You may wish to study your audience, and the web provides a lot of information that can let you do this, without knowing who they are exactly. By processing the web server logs, you can determine how many there are, where they come from, which pages they called for, how long they stay on your site, etc.
You may wish to put a visitor count on some of your pages, so that both you and your visitors can see how many are consuming your information. While this breaks the rule that "every visitor to your website will see the same thing," it can be done (without knowing who exactly they are) by placing a counter in the pages*.
Are you providing a web-based service?
In this case, your customer can bring their data to your website and you can perform the service. Again, you don't need to know exactly who your customers are**.
Do you need to know your customer?
So far we've been working our way towards more customary web applications, which know quite a bit about their customers, and in fact expect them to sign up for -- and then login to -- the website for each session.
Why would you want to know?
If you are a bank or credit union, you are required by law to know your customer (KYC), and you might not choose PicoStack as your implementation platform.
If you are participating in the surveillance economy, then you do need to know as much as possible about your customers to maximize your profits by sending them targeted advertisements***.

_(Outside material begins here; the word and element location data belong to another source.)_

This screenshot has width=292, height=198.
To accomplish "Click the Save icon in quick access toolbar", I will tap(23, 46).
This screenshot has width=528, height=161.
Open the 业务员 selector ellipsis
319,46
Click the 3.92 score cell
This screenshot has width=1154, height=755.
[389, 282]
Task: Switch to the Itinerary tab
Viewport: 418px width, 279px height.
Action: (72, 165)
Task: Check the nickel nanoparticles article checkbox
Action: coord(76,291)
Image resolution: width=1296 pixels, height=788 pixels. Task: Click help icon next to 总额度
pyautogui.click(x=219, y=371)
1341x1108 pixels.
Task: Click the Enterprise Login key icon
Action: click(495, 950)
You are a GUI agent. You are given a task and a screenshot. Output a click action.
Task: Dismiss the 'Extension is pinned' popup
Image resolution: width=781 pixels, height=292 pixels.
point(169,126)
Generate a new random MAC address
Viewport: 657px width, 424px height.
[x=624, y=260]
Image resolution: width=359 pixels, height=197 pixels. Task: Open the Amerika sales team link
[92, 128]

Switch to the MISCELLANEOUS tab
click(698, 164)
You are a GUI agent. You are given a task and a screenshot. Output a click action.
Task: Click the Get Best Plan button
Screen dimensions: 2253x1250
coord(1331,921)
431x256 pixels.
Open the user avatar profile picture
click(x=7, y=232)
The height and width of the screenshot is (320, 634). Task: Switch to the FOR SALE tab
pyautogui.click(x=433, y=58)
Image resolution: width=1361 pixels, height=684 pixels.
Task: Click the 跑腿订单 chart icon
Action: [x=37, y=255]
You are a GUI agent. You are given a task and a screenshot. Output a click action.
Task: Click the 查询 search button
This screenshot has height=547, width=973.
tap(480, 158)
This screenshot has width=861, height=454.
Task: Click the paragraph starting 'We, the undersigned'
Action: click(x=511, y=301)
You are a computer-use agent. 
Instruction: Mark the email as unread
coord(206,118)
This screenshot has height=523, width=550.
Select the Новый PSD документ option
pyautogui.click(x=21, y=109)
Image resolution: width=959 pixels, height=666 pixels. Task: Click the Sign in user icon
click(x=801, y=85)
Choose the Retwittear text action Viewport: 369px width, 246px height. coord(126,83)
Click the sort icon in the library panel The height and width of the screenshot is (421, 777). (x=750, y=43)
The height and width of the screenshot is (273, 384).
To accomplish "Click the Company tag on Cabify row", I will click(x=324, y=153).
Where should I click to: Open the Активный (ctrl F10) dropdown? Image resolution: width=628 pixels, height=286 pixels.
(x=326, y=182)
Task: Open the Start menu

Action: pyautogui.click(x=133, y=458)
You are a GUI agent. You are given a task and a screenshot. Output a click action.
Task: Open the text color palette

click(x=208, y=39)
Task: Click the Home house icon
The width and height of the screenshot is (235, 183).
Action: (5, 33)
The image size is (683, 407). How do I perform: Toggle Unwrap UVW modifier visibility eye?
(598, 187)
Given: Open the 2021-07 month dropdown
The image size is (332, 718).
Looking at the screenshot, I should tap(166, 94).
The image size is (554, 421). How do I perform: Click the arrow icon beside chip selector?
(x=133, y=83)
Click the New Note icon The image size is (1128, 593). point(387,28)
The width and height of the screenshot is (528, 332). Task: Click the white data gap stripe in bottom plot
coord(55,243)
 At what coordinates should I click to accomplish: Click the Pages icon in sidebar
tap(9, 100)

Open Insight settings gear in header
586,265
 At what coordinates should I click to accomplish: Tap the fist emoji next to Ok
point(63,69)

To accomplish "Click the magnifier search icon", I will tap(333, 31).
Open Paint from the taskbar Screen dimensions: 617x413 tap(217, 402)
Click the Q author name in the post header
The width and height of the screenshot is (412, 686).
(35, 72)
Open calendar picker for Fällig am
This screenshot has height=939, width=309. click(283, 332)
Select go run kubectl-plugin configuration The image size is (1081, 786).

There is also a technical reason for knowing who is visiting your website. If you are holding data on their behalf, you need to know which block of data to associate with which visitor. Using PicoStack, the block of data would be maintained by a pico belonging to the particular visitor (in ways described in an earlier post).
How to maintain session data?
In a web application which represents persons, there would be one pico owned by each person. When a visitor is looking at the participant pico of another person, we may still need to know things about the logged-in visitor. This data would not be in the pico they are looking at, yet must be available somehow. This qualifies as session data.
A session pico
The obvious answer would be to put it into a session pico. It would be created as part of the login operation, and deleted when the visitor left the site or signed out (or after the passage of some time). We do not have experience with this solution. If you do, please let us know in the comments.
Browser cookies
The web server can send data about the logged-in visitor to the browser in such a way that the browser will keep it in cookies. This allows the browser to know the data about the logged-in visitor. And, the browser will send it to the web server with each request, so that a ruleset running in one person's pico can have access to that data about the logged-in person.
On the web server side, cookies can be queried in the manner shown in this code. And to update a cookie in the browser, the pico could use a rule like this one. A discussion of setting and reading cookies is provided in the Pico Labs documentation.
Notes
* One way of doing this is described in a series of posts (the latest of which is linked here) describing how this can be done in a very large website of this kind. This has been done using picos (currently only supported by version 0 of the pico engine).
** There are many websites like this on the web. To name three: base64decode.org, validator.w3.org, sequencediagram.org. The first of these funds its operation by showing ads; the others offer a public service at no charge. The last one is interesting because you can visit it multiple times for the same problem; you are responsible for holding on to the data, importing it each visit, and remembering to download it as you leave each session. It shows a popup warning that you have unsaved changes as you leave.
*** The author disapproves of this way of funding a website, and hopes that you would not bring PicoStack into that world. Ads which are not targeted, as mentioned above**, although annoying, are acceptable to the author.